___ RECORDS SUPPLIED ___
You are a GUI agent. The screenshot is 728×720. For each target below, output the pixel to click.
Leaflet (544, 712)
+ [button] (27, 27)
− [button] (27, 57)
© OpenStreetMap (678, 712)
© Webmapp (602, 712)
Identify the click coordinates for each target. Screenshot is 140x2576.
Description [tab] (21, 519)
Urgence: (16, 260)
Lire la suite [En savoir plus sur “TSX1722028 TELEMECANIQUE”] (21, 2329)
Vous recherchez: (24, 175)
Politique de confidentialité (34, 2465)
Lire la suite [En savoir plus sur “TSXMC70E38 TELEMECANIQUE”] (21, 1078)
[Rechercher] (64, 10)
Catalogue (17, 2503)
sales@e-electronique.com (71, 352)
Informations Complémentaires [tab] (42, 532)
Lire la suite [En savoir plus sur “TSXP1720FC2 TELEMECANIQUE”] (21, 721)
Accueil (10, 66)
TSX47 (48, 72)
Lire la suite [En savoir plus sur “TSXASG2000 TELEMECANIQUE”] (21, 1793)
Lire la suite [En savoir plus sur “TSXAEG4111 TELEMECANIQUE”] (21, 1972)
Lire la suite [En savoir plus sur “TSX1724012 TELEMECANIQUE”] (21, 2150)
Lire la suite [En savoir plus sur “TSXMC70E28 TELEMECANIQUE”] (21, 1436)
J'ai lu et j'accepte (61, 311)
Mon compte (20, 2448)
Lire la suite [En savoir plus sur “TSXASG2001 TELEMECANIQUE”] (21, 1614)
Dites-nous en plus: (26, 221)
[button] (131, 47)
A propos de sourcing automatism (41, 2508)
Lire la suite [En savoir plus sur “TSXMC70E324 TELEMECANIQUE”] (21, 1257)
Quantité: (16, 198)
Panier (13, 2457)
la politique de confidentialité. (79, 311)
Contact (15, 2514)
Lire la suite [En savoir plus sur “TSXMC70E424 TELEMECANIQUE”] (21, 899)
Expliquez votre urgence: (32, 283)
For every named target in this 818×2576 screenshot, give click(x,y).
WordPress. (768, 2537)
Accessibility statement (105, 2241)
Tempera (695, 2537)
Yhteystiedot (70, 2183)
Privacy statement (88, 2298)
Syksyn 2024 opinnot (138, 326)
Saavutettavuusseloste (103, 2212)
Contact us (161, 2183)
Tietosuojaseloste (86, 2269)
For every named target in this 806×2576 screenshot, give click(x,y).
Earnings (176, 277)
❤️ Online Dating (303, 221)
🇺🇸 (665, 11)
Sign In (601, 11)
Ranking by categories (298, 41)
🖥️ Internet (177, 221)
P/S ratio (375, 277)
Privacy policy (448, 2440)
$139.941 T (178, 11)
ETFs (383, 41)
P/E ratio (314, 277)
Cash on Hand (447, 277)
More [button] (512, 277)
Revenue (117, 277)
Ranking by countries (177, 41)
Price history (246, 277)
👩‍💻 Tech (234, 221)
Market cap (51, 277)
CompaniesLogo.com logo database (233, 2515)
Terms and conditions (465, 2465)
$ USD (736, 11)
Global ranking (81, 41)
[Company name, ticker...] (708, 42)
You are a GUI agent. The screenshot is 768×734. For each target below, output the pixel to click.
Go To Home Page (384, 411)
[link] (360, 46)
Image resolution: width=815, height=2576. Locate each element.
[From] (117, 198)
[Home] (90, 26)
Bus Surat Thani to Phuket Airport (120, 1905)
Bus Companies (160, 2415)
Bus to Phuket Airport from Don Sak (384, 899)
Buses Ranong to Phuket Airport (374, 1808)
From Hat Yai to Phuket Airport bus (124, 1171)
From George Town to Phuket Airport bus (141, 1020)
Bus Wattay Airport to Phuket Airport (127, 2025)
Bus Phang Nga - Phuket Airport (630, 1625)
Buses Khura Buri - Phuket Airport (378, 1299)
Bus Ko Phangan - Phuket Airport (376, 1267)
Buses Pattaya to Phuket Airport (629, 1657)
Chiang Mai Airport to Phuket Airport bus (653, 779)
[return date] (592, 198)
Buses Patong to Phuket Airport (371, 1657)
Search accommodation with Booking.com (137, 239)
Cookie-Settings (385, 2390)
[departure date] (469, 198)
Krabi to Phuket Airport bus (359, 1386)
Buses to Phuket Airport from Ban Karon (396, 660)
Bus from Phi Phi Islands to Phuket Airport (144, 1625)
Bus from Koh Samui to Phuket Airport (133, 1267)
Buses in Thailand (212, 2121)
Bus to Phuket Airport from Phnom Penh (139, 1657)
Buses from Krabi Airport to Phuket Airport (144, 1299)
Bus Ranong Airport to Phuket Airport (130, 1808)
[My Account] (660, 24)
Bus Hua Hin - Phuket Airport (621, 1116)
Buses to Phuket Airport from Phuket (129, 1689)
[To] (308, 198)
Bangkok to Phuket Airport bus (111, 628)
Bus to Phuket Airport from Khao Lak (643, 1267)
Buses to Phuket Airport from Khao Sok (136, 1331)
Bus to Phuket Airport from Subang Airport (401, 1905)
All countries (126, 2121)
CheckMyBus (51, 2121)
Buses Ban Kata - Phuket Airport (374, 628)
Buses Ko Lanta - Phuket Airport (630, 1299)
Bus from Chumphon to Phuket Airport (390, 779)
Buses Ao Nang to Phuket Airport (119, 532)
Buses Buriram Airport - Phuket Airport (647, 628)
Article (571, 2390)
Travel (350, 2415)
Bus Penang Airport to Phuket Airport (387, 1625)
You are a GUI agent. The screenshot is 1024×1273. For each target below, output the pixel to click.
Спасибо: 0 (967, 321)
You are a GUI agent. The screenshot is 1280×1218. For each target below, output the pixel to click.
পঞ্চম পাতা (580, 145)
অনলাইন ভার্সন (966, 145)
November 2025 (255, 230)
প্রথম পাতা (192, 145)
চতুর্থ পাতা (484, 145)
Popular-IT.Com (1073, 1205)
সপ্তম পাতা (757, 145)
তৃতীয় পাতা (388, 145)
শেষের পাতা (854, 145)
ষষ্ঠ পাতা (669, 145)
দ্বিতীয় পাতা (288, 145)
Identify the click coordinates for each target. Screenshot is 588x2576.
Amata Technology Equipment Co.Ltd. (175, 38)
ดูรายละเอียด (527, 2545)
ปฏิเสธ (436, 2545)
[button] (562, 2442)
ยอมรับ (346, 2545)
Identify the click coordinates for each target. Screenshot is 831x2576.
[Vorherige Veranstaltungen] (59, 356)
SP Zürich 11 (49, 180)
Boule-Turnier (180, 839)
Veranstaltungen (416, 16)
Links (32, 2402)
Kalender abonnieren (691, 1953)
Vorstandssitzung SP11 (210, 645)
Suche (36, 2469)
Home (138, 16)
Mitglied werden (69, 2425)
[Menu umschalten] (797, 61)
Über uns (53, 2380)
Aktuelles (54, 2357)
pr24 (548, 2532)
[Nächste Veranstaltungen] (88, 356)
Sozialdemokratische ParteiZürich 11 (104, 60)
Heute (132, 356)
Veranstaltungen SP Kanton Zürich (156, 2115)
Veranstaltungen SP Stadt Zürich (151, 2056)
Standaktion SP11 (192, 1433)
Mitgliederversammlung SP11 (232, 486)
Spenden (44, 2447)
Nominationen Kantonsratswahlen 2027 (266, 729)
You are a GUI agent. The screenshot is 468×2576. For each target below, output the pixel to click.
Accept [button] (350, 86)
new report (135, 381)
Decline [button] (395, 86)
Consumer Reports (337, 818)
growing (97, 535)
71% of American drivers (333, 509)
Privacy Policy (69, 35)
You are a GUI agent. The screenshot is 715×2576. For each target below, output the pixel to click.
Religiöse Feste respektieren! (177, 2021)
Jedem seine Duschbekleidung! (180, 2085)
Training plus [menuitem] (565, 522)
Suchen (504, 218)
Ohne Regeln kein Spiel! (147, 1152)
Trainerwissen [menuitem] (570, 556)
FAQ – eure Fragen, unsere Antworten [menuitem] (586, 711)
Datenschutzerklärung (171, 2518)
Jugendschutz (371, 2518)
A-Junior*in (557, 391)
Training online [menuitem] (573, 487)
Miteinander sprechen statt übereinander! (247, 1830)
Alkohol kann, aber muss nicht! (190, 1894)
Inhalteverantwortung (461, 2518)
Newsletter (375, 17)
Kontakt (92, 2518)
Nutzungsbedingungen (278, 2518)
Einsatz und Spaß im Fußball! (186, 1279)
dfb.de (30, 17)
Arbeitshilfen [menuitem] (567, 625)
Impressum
___
TASK:
Copy the records starting at the line containing "Nominationen Kantonsratswahlen 2027" and ending after the line containing "Suchen (504, 218)".

RESPONSE FOR THIS EXERCISE:
Nominationen Kantonsratswahlen 2027 (266, 729)
You are a GUI agent. The screenshot is 468×2576. For each target below, output the pixel to click.
Accept [button] (350, 86)
new report (135, 381)
Decline [button] (395, 86)
Consumer Reports (337, 818)
growing (97, 535)
71% of American drivers (333, 509)
Privacy Policy (69, 35)
You are a GUI agent. The screenshot is 715×2576. For each target below, output the pixel to click.
Religiöse Feste respektieren! (177, 2021)
Jedem seine Duschbekleidung! (180, 2085)
Training plus [menuitem] (565, 522)
Suchen (504, 218)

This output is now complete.